Dataset items:

▬▬▬

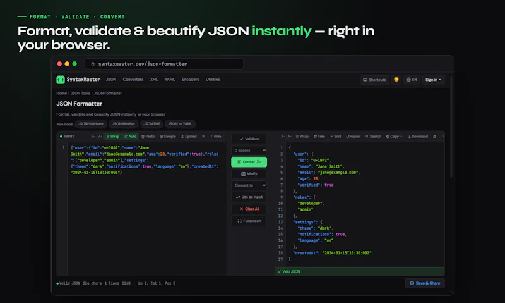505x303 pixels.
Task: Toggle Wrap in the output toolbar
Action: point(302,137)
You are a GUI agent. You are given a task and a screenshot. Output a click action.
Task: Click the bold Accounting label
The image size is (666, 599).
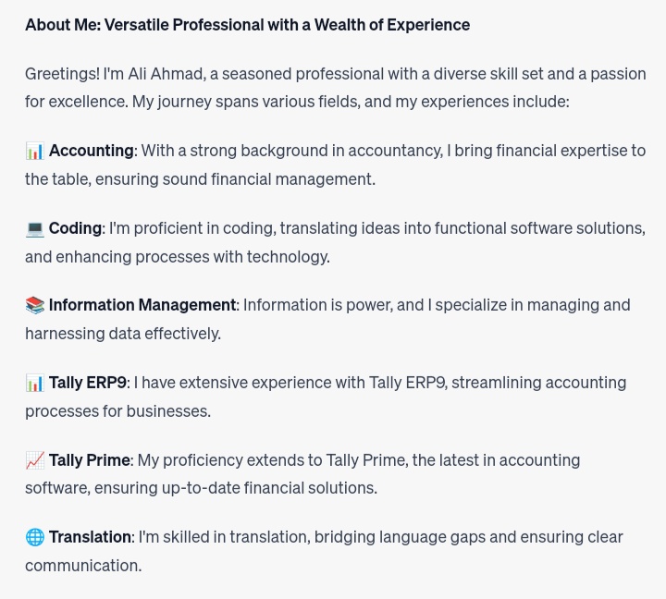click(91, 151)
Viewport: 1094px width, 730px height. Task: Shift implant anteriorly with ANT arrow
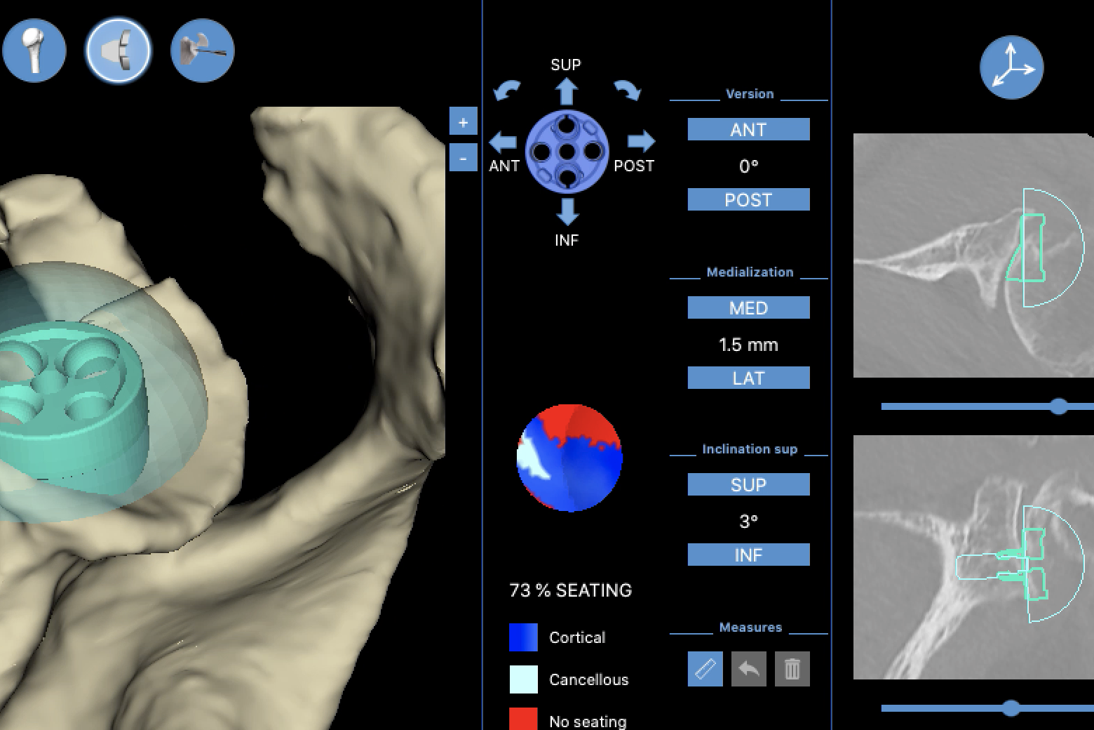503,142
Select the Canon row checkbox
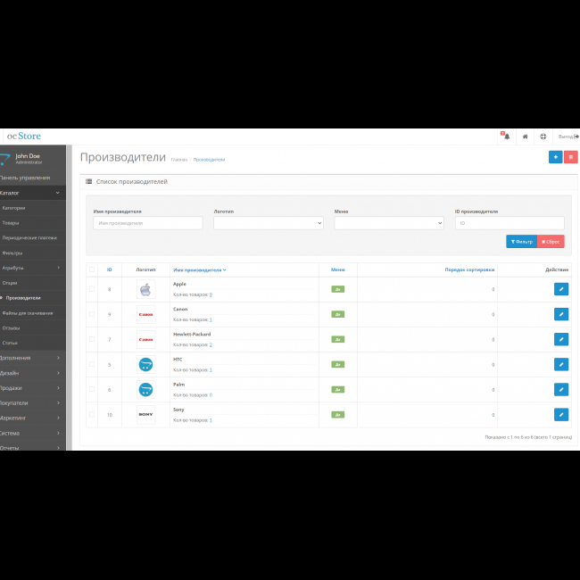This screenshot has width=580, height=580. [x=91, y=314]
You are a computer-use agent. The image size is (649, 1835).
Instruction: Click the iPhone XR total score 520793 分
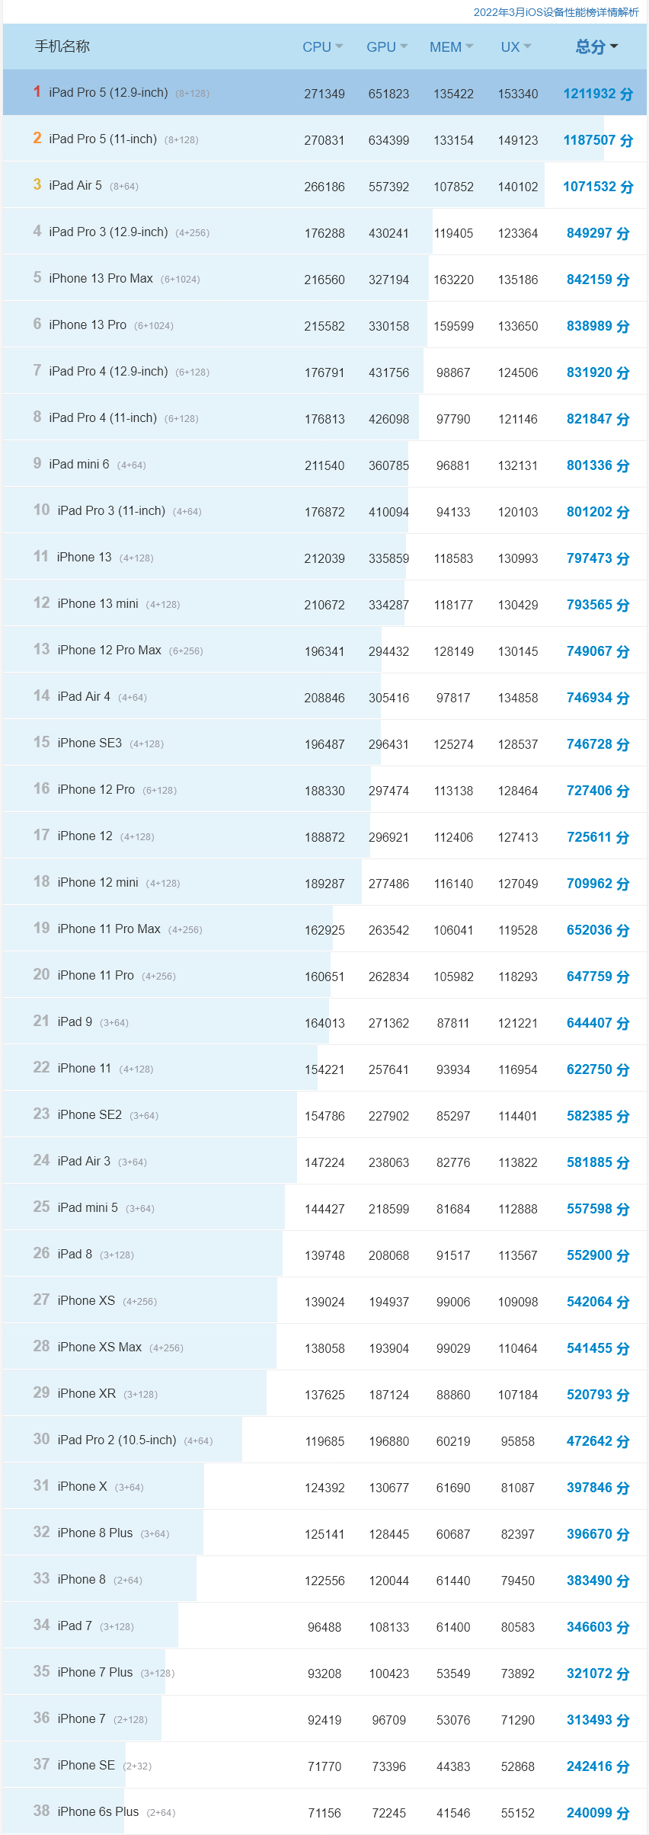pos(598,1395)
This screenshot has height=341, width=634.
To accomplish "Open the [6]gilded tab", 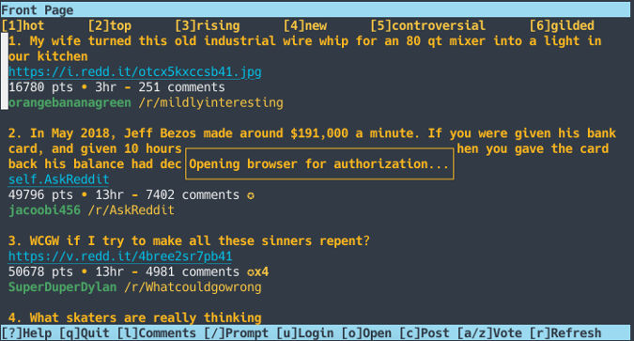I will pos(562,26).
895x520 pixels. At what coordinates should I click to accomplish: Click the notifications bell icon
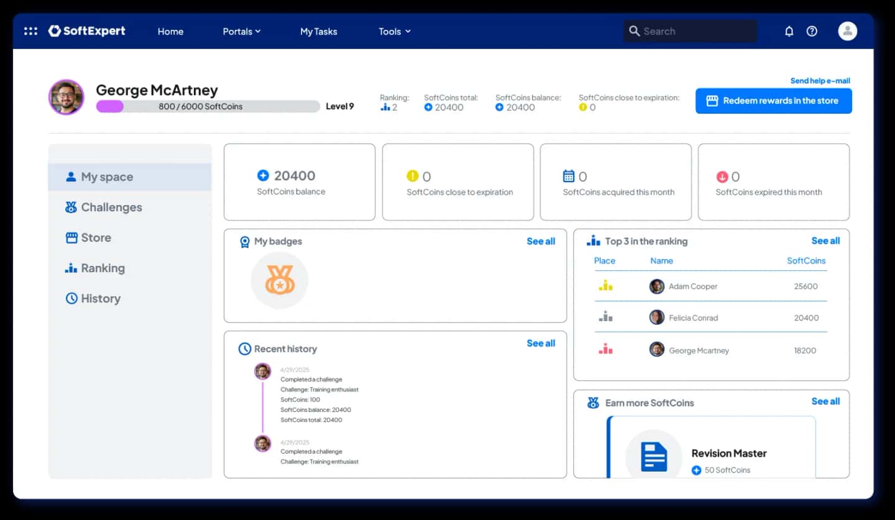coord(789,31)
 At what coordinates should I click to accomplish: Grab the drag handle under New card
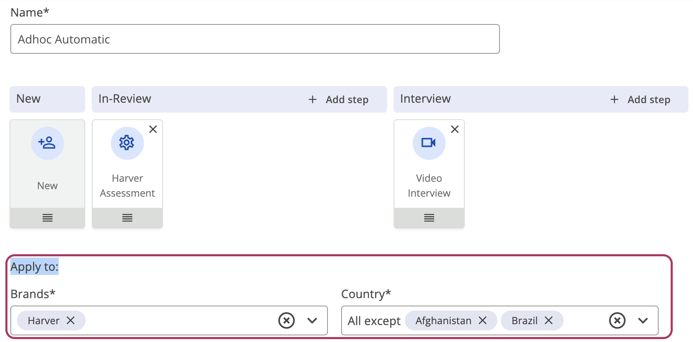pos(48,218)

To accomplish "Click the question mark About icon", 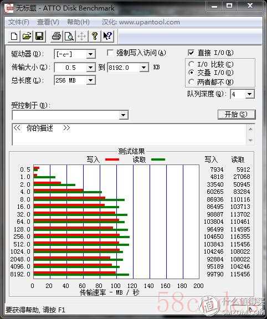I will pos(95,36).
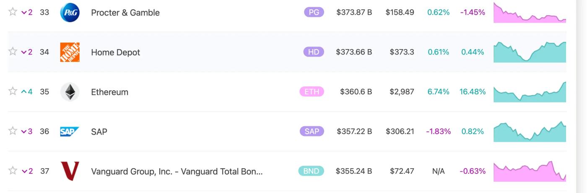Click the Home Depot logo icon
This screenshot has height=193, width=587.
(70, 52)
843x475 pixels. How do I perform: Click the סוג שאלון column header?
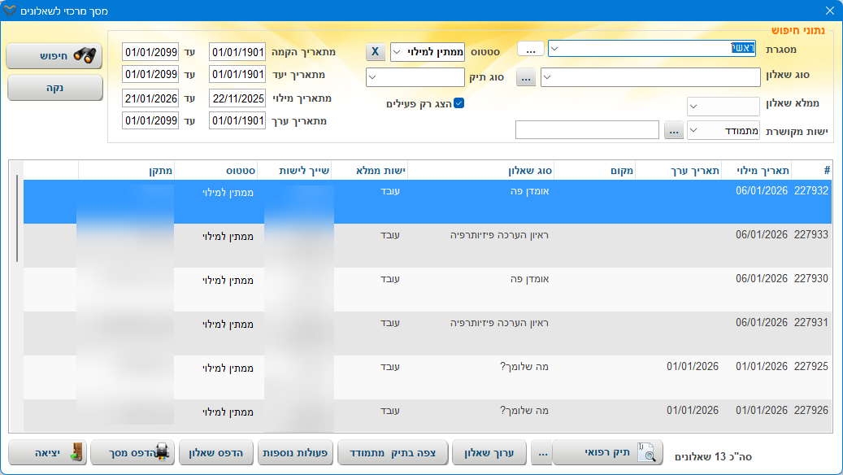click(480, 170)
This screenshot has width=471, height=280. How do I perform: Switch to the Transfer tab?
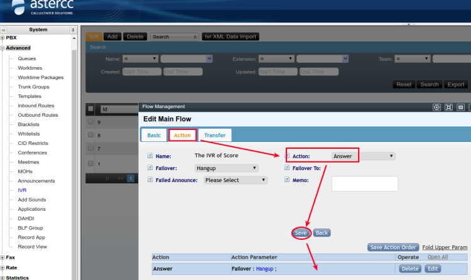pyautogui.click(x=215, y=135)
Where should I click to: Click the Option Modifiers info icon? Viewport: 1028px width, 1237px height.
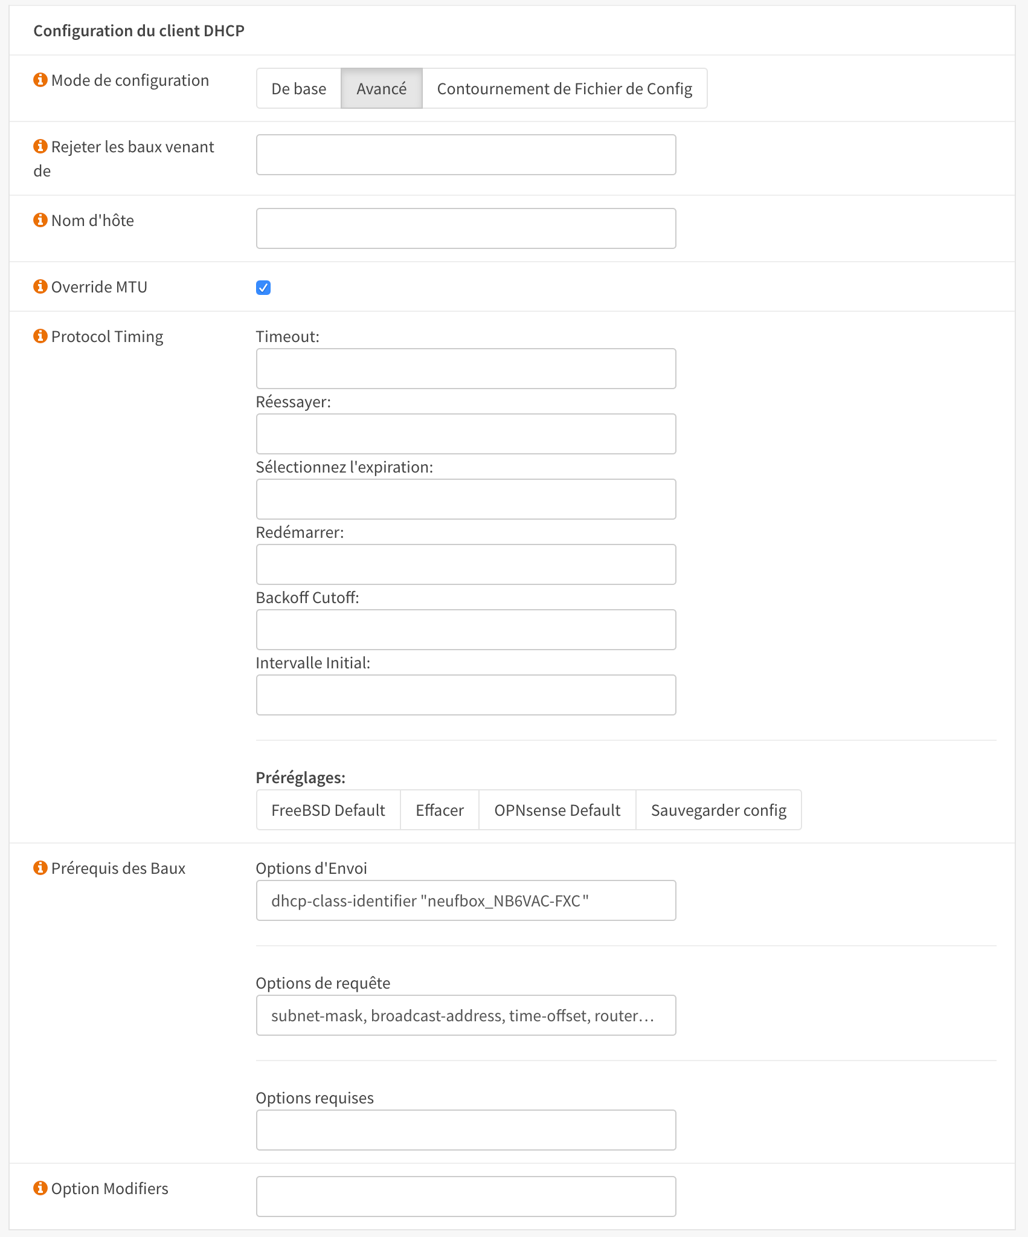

▬▬▬

→ **WORK INSTRUCTION**
Every line above that holds the string "agent" should be copied into the answer.

→ **WORKED SOLUTION**
You are a GUI agent. You are given a task and a screenshot. Output a click action.
You are a computer-use agent. The image size is (649, 1835).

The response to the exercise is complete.